Eerily familiar I hope.

It should be “easy” (q.v.)1 to look at a restrict and if it’s suitable, convert it to a `selectFieldValue` to take advantage of an index. And there are other tricks, because we know things like “the restrict of A U B = r(A) U r(B).

What is most striking to me, and you probably can’t feel it from there, is how smoothly all this has gone. All those operations have worked the first time, subject only to typographical errors like misspelling a word or leaving out a colon before an `addAt`. It’s a tribute to the central idea that Childs had, that set theory was a good way to express these kinds of operations. And, of course, it calls back to the relational algebra of Codd as well, which has similar properties.

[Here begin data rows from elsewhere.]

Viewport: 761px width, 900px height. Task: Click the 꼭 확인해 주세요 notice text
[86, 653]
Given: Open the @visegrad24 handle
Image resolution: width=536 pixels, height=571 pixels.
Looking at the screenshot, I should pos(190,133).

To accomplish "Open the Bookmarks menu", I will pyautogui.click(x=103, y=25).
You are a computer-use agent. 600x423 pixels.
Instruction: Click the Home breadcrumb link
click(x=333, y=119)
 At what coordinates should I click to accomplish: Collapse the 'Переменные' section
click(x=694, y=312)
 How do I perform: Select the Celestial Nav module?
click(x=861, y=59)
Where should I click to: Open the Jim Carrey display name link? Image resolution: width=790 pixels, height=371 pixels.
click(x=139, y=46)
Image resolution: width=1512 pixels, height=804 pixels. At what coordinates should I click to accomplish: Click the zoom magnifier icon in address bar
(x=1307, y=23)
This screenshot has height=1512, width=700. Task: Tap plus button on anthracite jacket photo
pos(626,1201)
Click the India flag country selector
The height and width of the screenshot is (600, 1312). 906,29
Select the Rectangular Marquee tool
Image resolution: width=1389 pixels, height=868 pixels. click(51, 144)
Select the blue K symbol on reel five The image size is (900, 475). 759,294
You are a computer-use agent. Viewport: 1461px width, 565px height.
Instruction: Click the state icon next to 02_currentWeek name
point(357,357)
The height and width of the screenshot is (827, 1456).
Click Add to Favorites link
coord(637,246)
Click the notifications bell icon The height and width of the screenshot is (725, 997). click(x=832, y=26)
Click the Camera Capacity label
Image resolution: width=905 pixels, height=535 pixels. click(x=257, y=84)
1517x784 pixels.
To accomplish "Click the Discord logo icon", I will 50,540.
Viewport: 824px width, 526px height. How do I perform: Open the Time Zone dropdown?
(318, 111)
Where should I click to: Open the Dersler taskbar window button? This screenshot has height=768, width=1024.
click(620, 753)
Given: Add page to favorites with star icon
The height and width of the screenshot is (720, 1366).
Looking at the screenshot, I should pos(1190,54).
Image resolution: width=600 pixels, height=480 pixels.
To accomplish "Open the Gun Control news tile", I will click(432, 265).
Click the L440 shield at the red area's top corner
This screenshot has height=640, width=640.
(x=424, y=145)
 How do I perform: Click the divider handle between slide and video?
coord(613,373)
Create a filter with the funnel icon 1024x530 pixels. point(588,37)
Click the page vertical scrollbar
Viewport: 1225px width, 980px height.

Note, however, that relational operations are not sufficient to do what we’re doing here. There is no corresponding idea in relational to a set containing a set, and we’re using sets of sets all the time now. Again, Childs had the right idea.

I just finished reading “Enchantress of Numbers”, by Jennifer Chiaverini, a very interesting novelization of the life of Ada Lovelace. It includes, of course, the story of Charles Babbage, whose Difference Engine and Analytical Engine would have been the first programmable computers, had he been able to complete them. Lack of funds was the main reason they didn’t get built, since they’d have been the size of a large room and would have required a steam engine to run all the gears.

In a way, I feel similarly toward Dave and XST. It’s a valid idea, of substantial value, that has never managed to get the support that it needed to go mainstream–and to provide for Dave the benefits that successful deployment would have provided. And as we can see here, it doesn’t require a room and a steam engine. It works just fine on my battery operated iPad.

So let us give a tip of the hat to Dave, and to ourselves, because what we have here is a set operation using an index which is itself expressed in sets. And we only got one stack overflow, and that was due to a missing colon.

I hope to see a few of you next time!

1. “Easy”, of course, is a trigger word, as is “just”. It’s almost guaranteed to hide more work than we imagined. Still, it’s probably not terrible difficult. We’ll surely find out.